Collected data entries:
"""
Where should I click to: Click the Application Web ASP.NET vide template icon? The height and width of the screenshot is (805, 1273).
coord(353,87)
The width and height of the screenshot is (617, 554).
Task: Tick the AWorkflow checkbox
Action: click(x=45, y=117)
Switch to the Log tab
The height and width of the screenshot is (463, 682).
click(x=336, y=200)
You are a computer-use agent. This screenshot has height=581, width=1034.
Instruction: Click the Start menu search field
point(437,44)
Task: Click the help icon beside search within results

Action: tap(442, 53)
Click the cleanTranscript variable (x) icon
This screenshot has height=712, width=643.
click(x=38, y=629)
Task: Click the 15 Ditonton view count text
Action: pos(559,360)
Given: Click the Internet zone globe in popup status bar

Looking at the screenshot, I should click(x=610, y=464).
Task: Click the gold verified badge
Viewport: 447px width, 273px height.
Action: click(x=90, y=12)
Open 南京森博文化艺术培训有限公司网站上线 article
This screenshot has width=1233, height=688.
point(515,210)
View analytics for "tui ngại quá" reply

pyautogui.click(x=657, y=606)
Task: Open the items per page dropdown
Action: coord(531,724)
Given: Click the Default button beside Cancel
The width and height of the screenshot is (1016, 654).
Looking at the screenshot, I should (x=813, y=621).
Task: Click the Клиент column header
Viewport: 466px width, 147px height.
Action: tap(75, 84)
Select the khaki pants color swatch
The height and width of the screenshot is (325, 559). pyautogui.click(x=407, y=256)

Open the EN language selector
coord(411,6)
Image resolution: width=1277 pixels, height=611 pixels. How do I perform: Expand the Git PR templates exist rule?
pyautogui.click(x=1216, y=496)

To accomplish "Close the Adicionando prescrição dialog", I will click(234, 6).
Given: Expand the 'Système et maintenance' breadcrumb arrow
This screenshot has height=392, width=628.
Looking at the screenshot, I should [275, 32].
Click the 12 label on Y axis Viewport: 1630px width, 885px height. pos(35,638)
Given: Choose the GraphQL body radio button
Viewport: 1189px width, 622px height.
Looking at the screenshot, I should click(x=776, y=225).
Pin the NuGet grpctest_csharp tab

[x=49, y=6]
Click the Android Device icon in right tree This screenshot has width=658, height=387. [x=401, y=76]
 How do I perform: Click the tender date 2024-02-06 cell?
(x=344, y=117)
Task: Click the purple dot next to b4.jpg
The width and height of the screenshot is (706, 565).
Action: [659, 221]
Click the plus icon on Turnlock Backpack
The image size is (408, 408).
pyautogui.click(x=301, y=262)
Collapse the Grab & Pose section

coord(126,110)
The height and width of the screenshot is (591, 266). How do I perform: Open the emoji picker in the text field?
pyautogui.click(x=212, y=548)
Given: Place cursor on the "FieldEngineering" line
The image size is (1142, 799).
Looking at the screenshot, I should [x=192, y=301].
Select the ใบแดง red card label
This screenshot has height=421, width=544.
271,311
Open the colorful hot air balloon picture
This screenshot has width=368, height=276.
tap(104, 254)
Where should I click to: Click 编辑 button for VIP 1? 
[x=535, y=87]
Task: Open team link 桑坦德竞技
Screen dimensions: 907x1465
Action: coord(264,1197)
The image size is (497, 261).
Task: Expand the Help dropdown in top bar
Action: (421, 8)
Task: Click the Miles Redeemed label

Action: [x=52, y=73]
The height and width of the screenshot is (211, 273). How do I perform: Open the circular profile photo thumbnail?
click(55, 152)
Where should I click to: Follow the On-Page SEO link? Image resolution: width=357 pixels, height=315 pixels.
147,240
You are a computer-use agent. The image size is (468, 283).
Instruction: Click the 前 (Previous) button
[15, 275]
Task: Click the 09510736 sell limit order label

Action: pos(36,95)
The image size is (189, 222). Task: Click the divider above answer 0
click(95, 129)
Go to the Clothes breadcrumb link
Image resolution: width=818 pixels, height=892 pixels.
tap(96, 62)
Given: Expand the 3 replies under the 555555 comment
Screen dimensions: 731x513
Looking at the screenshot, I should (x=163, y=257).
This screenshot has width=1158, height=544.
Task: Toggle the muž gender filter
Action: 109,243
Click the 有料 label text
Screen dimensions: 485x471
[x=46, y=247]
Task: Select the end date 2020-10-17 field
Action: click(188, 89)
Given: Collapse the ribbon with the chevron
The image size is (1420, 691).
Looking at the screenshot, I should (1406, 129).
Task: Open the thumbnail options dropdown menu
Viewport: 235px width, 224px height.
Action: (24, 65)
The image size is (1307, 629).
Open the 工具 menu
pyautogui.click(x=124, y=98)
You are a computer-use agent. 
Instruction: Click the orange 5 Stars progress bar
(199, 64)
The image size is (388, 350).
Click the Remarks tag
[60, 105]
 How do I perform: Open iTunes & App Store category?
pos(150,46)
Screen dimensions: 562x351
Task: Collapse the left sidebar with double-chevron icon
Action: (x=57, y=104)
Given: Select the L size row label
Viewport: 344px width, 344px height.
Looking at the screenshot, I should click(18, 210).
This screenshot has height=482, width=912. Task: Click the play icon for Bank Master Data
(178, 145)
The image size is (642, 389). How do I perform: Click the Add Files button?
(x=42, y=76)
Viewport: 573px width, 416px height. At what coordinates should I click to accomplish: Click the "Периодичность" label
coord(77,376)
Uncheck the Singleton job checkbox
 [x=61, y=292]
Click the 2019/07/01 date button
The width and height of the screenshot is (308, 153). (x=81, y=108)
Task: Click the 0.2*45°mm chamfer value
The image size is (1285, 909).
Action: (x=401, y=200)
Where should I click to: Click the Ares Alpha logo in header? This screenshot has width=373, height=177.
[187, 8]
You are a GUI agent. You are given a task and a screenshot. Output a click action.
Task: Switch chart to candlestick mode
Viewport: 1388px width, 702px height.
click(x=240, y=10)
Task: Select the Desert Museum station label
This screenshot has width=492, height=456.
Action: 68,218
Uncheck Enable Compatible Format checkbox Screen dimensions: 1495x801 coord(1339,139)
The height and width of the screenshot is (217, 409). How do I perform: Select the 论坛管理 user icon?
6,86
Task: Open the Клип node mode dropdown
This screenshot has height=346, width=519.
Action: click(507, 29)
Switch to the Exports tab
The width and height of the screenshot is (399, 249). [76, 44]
"""
_Problem requirements_
Go through the records and pull out each line that includes the word "breadcrumb".

_Worked solution_
Given: Expand the 'Système et maintenance' breadcrumb arrow
Go to the Clothes breadcrumb link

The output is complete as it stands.